Of course, as it has turned out, the dominant DRM platform at the moment, FairPlay, actually does let people make copies of their songs on multiple computers. It is in general a fair bit less restrictive than what some of us have worried that we might, as consumers, ultimately end up being saddled with. Indeed, the relatively permissive structure of FairPlay DRM is very likely one of the factors that has contributed to Apple’s success in a marketplace that has seen many more restrictive alternative systems fail to take hold. But the dominance of Apple’s whole shiny white realm of vertical integration in the digital music market still has made it seem like it would be hard to opt against Apple, even if the platform were to get worse or if better platforms were to emerge to challenge it.

But now it seems that it may actually be easy as pie for any iTunes user to leave the Apple platform. The cost of the Zune player, which will presumably be exclusive to the Zune music service just as the iPod is to iTunes, is a significant factor, but given that reliability issues require users to replace iPods frequently, buying a new player doesn’t actually change the cost equation for a typical user over the long run.

What are the lessons here? Personally, I feel like I underestimated the power of the market to solve the possible problems raised by DRM. It appears that the “lock in” phenomenon creates a powerful incentive for competitors to invest heavily in acquiring new users, even to the point of buying them out.
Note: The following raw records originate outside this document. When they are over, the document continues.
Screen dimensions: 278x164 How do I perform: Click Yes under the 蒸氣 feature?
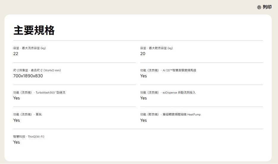click(17, 120)
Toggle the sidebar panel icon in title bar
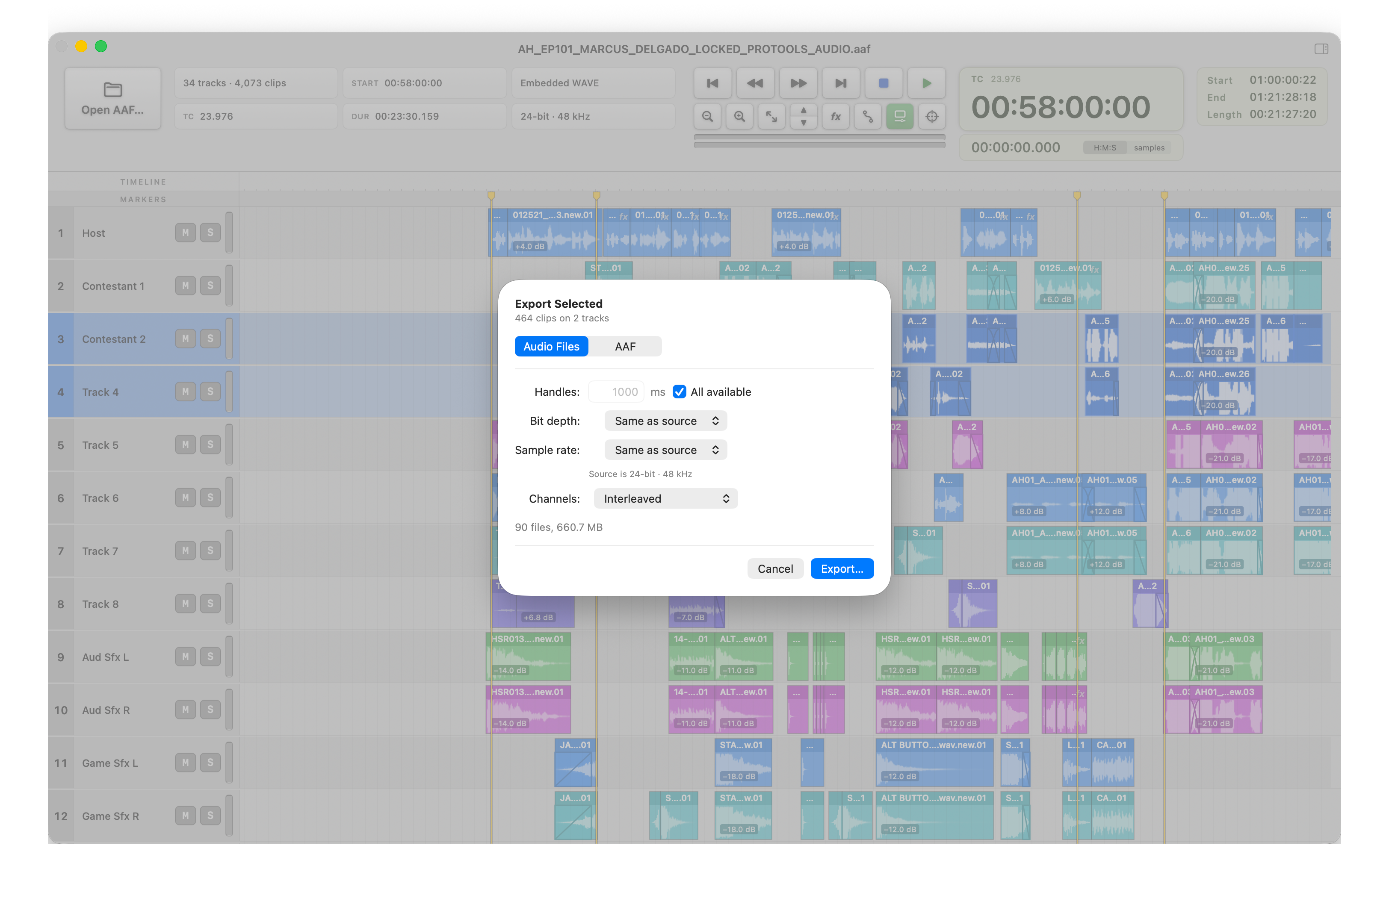The width and height of the screenshot is (1389, 907). (1321, 49)
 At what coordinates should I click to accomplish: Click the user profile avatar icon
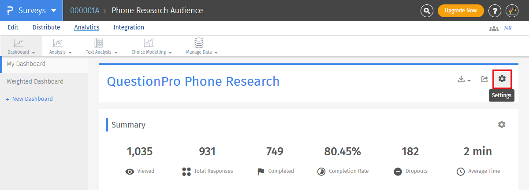point(512,11)
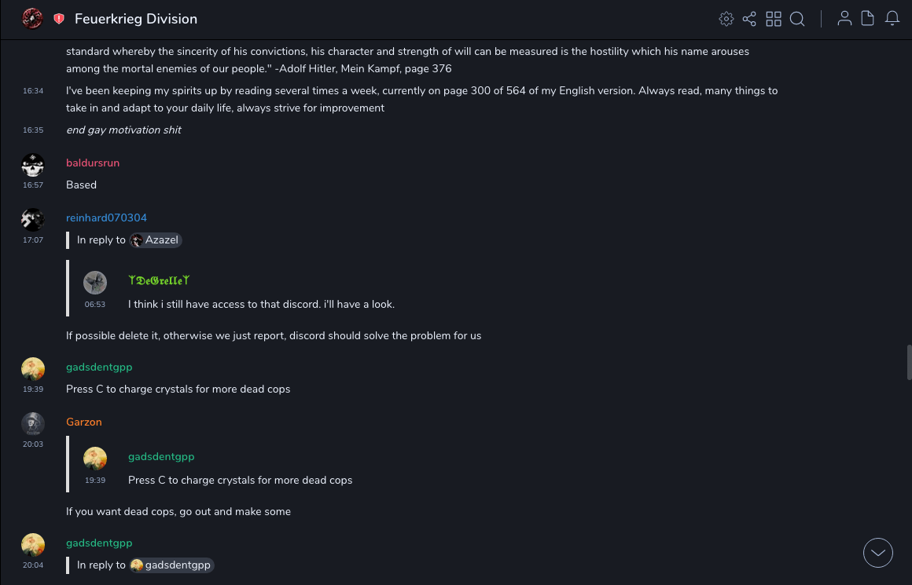Screen dimensions: 912x585
Task: Click the channel avatar in header
Action: [x=32, y=18]
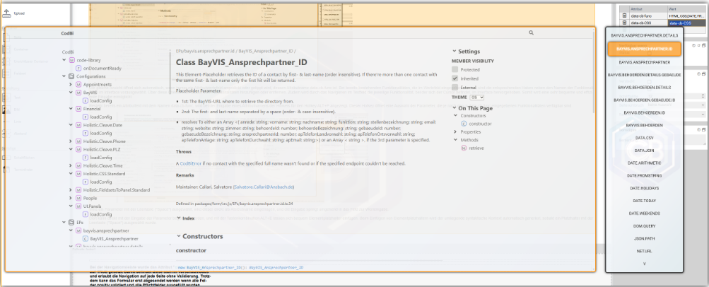Image resolution: width=709 pixels, height=287 pixels.
Task: Click the Configurations folder icon
Action: [x=71, y=76]
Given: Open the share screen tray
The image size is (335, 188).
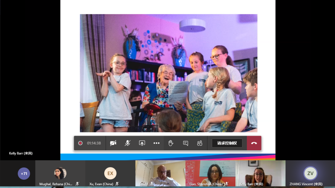Looking at the screenshot, I should 142,143.
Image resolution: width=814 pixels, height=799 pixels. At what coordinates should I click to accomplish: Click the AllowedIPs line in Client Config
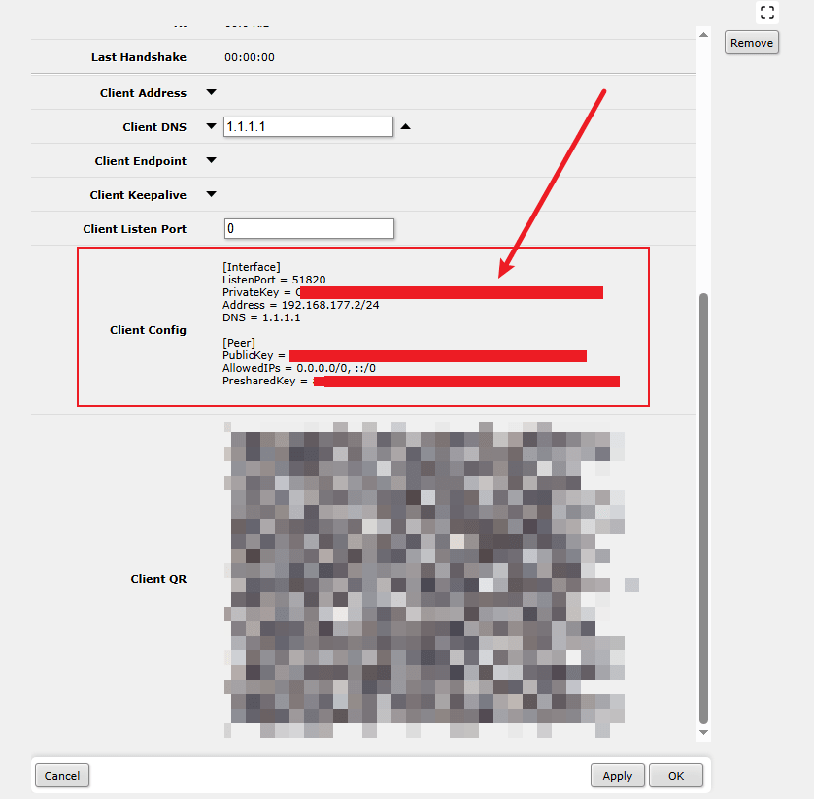[299, 369]

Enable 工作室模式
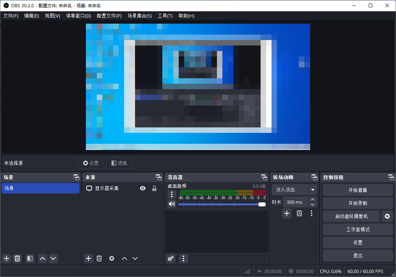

Microsoft is obviously the most powerful player in the technology field, and perhaps some will argue it is unique in its ability to make this kind of an offer. But I doubt that – if the Zune launch is a success, it will set a powerful precedent that DRM buyouts can be worthwhile. And even if Microsoft were unique in its ability to offer a buyout, the result in this case is that we’ll have two solid, competing platforms, each one vertically integrated. It’s no stretch of the imagination to think Apple may respond with a similar offer to lure Zune users to iTunes.

Bottom line: Markets are often surprisingly good at sorting out this kind of thing. Technology policy watchers underestimate the power of competition at our peril. It’s easy to see Microsoft or Apple as established firms coasting on their vertically integrated dominance, but the Zune buyout is a powerful reminder that that’s not what it feels like to be in this or most any other business. These firms, even the biggest, best and most dominant, are constantly working hard to outdo one another. Consumers often do very well as a result… even in a world of DRM.